On February 6, 2015, Stein announced the formation of an exploratory committee for a campaign for the Green Party's presidential nomination in 2016. In a June 2015 interview on The Alan Colmes Show, Stein said that she would announce her intention to run for President "certainly before the summer is up, probably a lot sooner than that".

In December 2015, Stein took part in the 2015 United Nations Climate Change Conference (COP 21) in Paris, speaking at several forums. On February 24, Stein was invited to speak at the Oxford Union at the University of Oxford in England. In March 2016, Stein was one of only two presidential candidates to receive an A rating for their health plan from Physicians for a National Health Program, an advocacy group for single-payer health care, out of an analysis of the health plans of six presidential candidates, including the top two Democratic candidates and the top three Republican candidates. In May 2016, the Marijuana Policy Project released a voter guide of the candidates of the four largest political parties (Democratic, Republican, Libertarian, and Green) in the 2016 election. Stein received an A+, tying her with Gary Johnson and placing her above the Democratic and Republican candidates.

==History==
Stein began taking part in the 2016 Green Party presidential primaries in February 2016. Stein was immediately the front-runner and was described as "steamrolling to victory." On June 15, 2016, the Stein campaign announced that it had received 203 delegates, enough to win the nomination on the first ballot at the 2016 Green National Convention.

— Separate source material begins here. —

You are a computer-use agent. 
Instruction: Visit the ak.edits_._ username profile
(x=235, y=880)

During the 2016 Democratic National Convention, the Green Party encouraged supporters of runner-up Bernie Sanders to back the Greens instead of Hillary Clinton. Stein officially won the Green Party nomination on August 6, 2016.

==Running mate selection==
On July 31, Democratic former Ohio state senator Nina Turner, who had been a top campaign surrogate for the Democratic primary campaign of Bernie Sanders, confirmed that Stein had offered to make her vice presidential running mate. Turner said she would have not decided whether she would accept the offer. The following day, Turner turned down the offer, saying, "I'm going to keep fighting in the party, even though I'm disappointed. I'm a Democrat, and that's worth fighting for."

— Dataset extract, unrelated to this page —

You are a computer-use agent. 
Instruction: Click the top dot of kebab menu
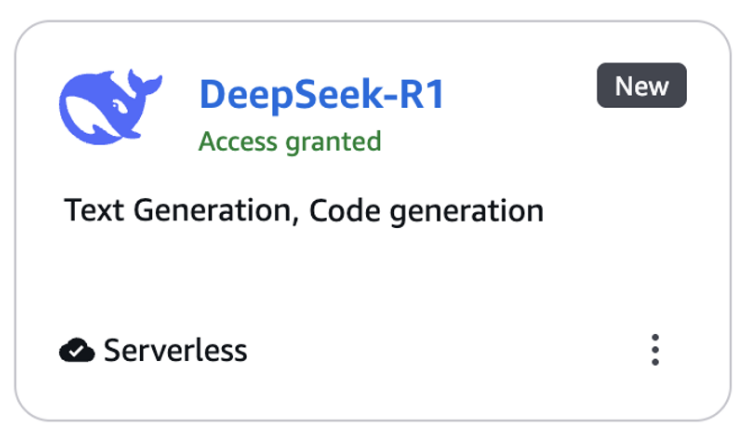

On August 1, same day that Turner rejected Stein's offer, Stein announced that she had selected activist Ajamu Baraka to be her running mate.

==Fundraising==
In an e-mail to supporters on June 10, 2015, Stein wrote "I'm preparing to make a big announcement next week." She also challenged her supporters to raise $10,000 in that time period. Two days later on June 12, Stein's campaign sent another e-mail indicating that she had surpassed that goal and raised her fundraising goal to $30,000. Stein noted that she would seek to qualify for matching funds from the federal government by raising at least $5,000 from residents of 20 states before receiving the nomination in 2016. The e-mail indicated that she had already raised more than the requisite amount from residents of California and that Washington State, New York, and others were very close behind. In September, Stein's campaign said they had met the $5,000 mark in five states (California, Florida, Massachusetts, New York, and Washington) and had received at least half of that amount in eight others.

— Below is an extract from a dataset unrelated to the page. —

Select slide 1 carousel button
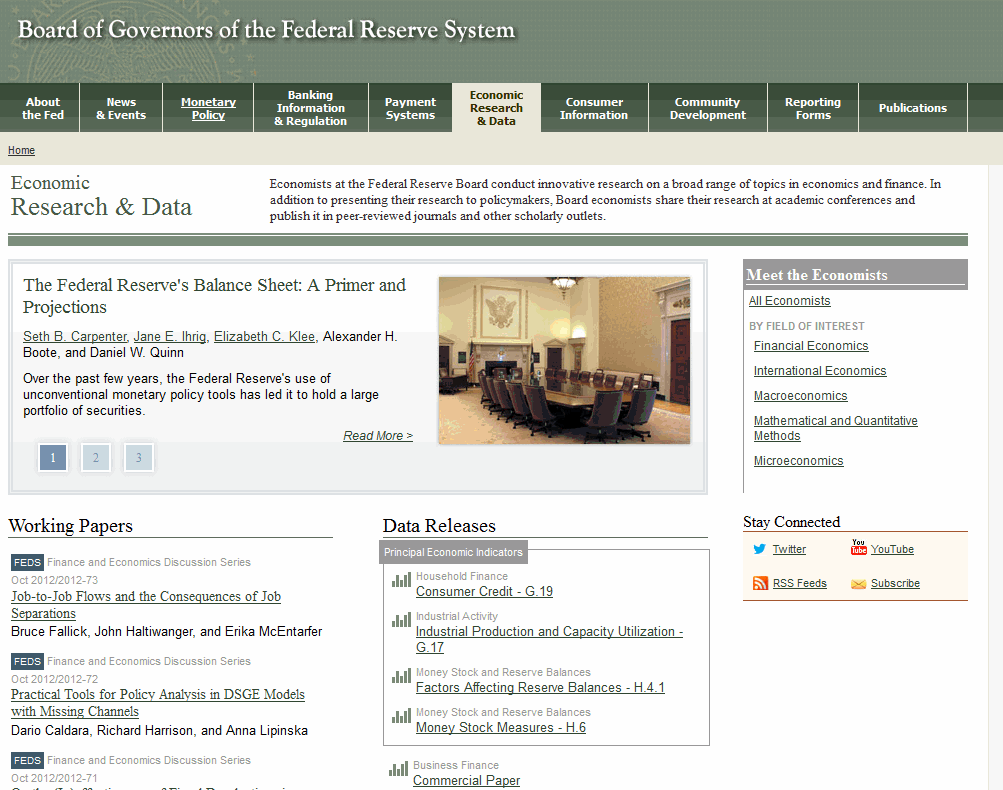click(53, 458)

As of November 22, 2015, Stein's campaign had surpassed the requisite fundraising totals in at least 9 states. On November 28, Richard Winger of Ballot Access News reported that Stein would likely qualify for the initial public funding before January 1, 2016. However, on January 3, Ballot Access News reported that Stein's campaign had only qualified in 13 states. It said that the campaign was trying to qualify in 8 others. On January 8, Stein's campaign announced it had enough contributions to qualify for FEC funds. Nevertheless, the campaign did not submit its request for matching funds and accompanying documentation until March 28, after which the FEC declared Stein eligible for matching funds on April 14, 2016.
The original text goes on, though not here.